* _DIRECTIONS_
Retype the passage of the NuVasive earnings article starting with "Most of NuVasive's" and going on through "for the period.", keeping every word and punctuation mark unchanged.

━━━━━ SELECTED PASSAGE ━━━━━

Millions of patients suffer from spinal conditions around the world, and NuVasive (NASDAQ:NUVA) is aiming at making it easier to treat them. With its minimally disruptive surgical equipment, the company has worked hard to help medical professionals give their patients a better experience with more favorable results than treatment options that have been available in the past.
Coming into Tuesday's second-quarter financial report, NuVasive investors were hoping that the company would be able to see at least some modest growth. The spinal specialist managed to do better than most had expected, and an increase in guidance for the rest of the year points to the optimism that NuVasive has about its prospects.
NuVasive keeps finding growth
NuVasive's second-quarter results were solid and particularly impressive in light of recent industry headwinds. Revenue rose 3.7% to $292.1 million, which was roughly what most of those following the stock had expected to see from the spinal surgical equipment specialist. Adjusted net income climbed 8% to $32.8 million, and that produced adjusted earnings of $0.63 per share, topping the consensus forecast among investors for $0.56 per share on the bottom line.
Most of NuVasive's growth during the quarter came from the spinal hardware side of the business, where revenue was higher by more than 6% compared to the year-earlier period. That was faster than the company saw in the first quarter, and it also helped to make up for a 0.1% decline in revenue from surgical support services that NuVasive provides. Internationally, NuVasive didn't manage to repeat the extremely strong gains that it saw three months ago, but it did still eke out a 2.1% revenue gain for the period.
Margin expansion also continued to be an important contributor to NuVasive's results. Gross margin in particular was up more than half a percentage point to 73.4% during the period, and adjusted operating margin stayed at relatively high levels of 16.3%, achieving the same high-water mark that it did last year at this time. Efforts to keep overall costs in check seemed to pay off for the company.
CEO Chris Barry gave some color on what brought about the solid results from NuVasive. "We saw meaningful case volume growth," Barry said, "driven by increased surgeon adoption of lateral single-position surgery and NuVasive's innovative X360 system." The CEO also noted that stronger execution in the business helped the company make the most of its sales opportunities and enabled more revenue to fall through to the bottom line as profit.
What's ahead for NuVasive?
One key move that NuVasive has made is to make the Pulse platform commercially available to medical professionals and institutions. Pulse is an integrated technology platform that takes multiple technologies and brings them together into a single product. That improves workflow and makes it easier for surgeons to deliver consistent results for patients time after time.

━━━━━ DATA EXTRACTS ━━━━━

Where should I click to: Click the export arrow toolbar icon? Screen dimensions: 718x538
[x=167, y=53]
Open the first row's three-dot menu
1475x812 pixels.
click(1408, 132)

━━━━━

* _EXERCISE ANSWER_
Most of NuVasive's growth during the quarter came from the spinal hardware side of the business, where revenue was higher by more than 6% compared to the year-earlier period. That was faster than the company saw in the first quarter, and it also helped to make up for a 0.1% decline in revenue from surgical support services that NuVasive provides. Internationally, NuVasive didn't manage to repeat the extremely strong gains that it saw three months ago, but it did still eke out a 2.1% revenue gain for the period.